TASK INPUT:
== Segment start ==

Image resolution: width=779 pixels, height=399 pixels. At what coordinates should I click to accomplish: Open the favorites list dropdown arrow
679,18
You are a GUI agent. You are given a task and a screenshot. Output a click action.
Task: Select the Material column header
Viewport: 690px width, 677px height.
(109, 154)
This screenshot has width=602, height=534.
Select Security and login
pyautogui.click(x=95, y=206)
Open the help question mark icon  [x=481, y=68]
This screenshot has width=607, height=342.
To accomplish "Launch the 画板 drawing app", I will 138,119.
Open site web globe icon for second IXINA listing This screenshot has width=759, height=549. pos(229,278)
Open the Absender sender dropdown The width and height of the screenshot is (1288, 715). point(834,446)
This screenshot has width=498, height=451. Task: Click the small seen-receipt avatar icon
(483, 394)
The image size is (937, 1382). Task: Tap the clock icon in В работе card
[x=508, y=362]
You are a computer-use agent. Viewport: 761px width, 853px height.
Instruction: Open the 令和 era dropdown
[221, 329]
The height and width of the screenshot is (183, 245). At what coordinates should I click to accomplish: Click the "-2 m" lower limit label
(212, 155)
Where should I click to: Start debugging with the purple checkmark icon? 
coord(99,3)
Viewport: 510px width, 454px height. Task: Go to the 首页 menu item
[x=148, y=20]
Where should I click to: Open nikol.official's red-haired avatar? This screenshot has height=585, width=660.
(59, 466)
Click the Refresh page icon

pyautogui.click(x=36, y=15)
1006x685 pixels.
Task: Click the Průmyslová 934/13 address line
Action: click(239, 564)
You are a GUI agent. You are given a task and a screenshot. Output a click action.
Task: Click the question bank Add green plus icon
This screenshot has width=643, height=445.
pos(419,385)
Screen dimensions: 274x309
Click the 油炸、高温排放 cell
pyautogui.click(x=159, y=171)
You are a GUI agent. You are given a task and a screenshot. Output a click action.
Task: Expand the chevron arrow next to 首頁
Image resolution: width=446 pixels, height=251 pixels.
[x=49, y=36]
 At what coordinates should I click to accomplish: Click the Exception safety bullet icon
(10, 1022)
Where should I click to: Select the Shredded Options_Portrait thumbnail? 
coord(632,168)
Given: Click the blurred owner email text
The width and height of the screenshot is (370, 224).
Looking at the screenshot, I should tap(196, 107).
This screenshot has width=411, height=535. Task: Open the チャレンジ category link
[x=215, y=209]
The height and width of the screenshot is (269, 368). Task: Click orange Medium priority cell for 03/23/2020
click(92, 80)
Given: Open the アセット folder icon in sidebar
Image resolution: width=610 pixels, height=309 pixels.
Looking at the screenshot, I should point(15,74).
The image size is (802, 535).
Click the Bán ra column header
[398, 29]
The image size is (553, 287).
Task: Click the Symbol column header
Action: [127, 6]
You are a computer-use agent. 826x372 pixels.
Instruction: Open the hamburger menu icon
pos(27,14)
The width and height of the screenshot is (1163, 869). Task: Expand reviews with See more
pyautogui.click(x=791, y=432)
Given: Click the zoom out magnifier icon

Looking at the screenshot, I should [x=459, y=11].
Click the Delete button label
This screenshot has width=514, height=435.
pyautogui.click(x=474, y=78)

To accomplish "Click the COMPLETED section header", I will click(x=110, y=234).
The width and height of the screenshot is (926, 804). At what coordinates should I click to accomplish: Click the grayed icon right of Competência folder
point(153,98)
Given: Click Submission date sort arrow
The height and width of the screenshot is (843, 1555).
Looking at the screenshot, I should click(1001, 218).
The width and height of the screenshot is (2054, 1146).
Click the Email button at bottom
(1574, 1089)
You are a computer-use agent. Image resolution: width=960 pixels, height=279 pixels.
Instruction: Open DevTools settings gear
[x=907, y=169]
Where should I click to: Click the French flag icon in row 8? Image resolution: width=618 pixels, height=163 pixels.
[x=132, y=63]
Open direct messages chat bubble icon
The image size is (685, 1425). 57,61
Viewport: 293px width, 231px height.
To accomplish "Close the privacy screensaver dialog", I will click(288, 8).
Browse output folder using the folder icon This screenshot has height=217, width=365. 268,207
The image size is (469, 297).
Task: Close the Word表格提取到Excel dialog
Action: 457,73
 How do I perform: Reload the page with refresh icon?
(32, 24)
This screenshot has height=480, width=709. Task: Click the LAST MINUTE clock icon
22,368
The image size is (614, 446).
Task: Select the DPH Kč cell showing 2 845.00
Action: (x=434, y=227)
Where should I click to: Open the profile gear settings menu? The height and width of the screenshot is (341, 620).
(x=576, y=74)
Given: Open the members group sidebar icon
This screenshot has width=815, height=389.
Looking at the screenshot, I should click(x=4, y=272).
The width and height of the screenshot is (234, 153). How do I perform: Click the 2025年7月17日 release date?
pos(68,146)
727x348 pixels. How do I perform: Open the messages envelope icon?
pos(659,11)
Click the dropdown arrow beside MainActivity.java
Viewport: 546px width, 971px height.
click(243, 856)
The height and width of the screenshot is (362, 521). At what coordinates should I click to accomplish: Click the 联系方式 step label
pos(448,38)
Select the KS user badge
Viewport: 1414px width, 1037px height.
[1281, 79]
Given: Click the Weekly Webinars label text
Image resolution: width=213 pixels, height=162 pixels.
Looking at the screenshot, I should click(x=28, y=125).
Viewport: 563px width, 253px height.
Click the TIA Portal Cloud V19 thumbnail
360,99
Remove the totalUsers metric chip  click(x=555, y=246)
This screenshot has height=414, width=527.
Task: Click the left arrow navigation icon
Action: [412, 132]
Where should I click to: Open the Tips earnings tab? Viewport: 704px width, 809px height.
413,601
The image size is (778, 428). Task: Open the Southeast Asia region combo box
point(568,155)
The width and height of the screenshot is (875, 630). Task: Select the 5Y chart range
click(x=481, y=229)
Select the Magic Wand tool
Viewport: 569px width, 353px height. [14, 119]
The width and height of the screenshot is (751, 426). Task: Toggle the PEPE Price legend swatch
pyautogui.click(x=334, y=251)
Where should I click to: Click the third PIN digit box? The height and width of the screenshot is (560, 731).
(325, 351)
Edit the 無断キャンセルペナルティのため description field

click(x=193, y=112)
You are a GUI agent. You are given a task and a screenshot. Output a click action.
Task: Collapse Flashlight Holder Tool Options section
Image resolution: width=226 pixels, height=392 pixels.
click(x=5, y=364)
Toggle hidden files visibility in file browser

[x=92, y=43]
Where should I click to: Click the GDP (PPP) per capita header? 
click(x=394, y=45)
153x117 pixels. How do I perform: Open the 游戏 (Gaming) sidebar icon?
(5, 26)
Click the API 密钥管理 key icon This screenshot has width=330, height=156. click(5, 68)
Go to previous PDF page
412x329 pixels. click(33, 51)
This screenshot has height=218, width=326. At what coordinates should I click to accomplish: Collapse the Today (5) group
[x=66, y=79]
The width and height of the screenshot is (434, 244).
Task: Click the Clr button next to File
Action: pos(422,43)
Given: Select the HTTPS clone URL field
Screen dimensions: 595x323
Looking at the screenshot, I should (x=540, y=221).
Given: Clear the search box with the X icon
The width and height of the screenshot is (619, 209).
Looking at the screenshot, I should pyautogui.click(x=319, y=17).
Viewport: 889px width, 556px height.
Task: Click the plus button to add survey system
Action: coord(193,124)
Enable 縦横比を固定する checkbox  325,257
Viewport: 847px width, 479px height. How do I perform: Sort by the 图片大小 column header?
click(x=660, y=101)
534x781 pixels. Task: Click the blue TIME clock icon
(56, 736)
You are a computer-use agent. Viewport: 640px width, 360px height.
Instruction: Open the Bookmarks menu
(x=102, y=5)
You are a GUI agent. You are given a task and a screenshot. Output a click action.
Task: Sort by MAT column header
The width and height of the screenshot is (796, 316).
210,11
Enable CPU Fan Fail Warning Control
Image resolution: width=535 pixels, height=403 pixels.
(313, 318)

== Segment end ==

ABOUT THIS TASK: Every line of the listing that holds "question" should be found and copied.

RESULT:
Open the help question mark icon  [x=481, y=68]
Task: Click the question bank Add green plus icon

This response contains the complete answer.